Sara Bosse, Madera County Department of Public Health Director says, “The rabies virus is a fairly rare and often fatal disease affecting the brain. Mammals, including humans, are susceptible.”
Signs of rabies in animals
Include abnormal animal behaviors like:
- Wild animals seeming unusually tame or unafraid of approaching people.
- Nocturnal animals such as skunks, foxes, or bats that are active during the day.
- Pets having difficulty walking, eating, or drinking, or whose personalities change.
- Normally docile animals acting in an agitated or aggressive manner.
- Bats that are unable to fly or have been caught by a domestic dog or cat.
Typically rabies carriers
The rabies virus is typically detected in skunks and bats, less often in animals like coyotes, foxes and raccoons, with domestic animals being infrequently diagnosed.
How does the virus spread?
The rabies virus is transmitted through the saliva of a rapid animal that bites another animal or human, or when contagious saliva infects a break in the skin or mucous membranes (eyes, mouth, nose).
What to do if bittenIf you are bitten by a wild animal, promptly wash the wound with soap and water.
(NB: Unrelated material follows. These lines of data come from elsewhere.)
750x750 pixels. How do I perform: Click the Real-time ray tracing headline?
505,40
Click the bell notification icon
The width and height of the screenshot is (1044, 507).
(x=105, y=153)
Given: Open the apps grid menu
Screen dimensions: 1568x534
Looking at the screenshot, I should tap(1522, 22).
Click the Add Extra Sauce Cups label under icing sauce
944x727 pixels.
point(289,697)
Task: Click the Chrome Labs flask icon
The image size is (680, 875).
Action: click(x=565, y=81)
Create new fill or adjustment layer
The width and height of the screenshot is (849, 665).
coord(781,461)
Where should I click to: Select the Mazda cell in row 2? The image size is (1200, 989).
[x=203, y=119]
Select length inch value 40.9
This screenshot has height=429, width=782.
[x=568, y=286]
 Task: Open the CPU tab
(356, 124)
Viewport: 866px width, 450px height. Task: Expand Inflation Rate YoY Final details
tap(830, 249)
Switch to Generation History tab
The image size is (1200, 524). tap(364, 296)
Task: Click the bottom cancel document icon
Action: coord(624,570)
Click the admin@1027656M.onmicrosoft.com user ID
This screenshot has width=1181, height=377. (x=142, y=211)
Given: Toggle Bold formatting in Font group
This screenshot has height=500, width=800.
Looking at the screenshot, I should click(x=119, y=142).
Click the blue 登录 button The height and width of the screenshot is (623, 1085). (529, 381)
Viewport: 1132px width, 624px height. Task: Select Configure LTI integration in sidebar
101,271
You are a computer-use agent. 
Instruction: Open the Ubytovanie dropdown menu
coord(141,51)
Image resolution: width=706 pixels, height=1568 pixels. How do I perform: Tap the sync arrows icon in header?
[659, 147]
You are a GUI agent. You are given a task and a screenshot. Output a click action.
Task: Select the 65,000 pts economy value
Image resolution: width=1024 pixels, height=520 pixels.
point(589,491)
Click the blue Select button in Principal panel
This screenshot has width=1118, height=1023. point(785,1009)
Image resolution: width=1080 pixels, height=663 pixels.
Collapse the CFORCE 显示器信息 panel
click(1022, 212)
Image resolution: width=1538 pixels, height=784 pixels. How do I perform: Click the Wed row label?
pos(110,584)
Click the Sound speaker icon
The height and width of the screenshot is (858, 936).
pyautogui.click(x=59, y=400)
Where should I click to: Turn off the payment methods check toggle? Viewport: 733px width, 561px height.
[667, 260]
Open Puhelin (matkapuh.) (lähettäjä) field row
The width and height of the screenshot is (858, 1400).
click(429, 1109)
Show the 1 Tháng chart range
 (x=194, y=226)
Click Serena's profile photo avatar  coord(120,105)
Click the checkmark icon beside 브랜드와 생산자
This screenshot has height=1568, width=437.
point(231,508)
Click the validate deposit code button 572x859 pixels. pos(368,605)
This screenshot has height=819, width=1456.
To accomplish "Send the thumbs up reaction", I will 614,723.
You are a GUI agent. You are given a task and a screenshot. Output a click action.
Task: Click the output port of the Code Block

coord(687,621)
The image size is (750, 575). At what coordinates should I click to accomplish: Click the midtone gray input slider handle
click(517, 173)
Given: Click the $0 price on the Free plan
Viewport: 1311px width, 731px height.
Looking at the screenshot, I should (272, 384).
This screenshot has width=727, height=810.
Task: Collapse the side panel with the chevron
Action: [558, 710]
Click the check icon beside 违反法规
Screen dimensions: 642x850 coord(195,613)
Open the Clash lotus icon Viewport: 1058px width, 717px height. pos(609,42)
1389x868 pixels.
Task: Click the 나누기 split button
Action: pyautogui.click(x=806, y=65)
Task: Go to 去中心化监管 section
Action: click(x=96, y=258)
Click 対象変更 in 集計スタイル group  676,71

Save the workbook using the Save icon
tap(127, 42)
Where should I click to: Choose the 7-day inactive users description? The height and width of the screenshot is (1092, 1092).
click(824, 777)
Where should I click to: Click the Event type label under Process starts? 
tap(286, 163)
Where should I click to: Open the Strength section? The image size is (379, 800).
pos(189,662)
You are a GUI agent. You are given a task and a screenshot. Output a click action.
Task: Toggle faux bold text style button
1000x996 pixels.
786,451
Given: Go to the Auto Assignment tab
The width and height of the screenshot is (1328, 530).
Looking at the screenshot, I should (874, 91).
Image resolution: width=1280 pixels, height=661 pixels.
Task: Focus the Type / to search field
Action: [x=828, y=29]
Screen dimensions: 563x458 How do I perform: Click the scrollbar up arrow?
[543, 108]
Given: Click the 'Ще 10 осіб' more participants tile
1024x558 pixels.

Immediately consult with your health care provider or Madera County Department of Public Health to determine if the wound requires further attention and whether preventive rabies treatment is required.
Reduce the risk
Reduce the risk of rabies by initially vaccinating and updating vaccinations for your pets. Unvaccinated dogs and cats exposed to a rabid animals should be euthanized immediately. Stay away from unfamiliar animals, and discourage wild animals near your home by keeping garbage in closed, secure containers and collection any uneaten pet food.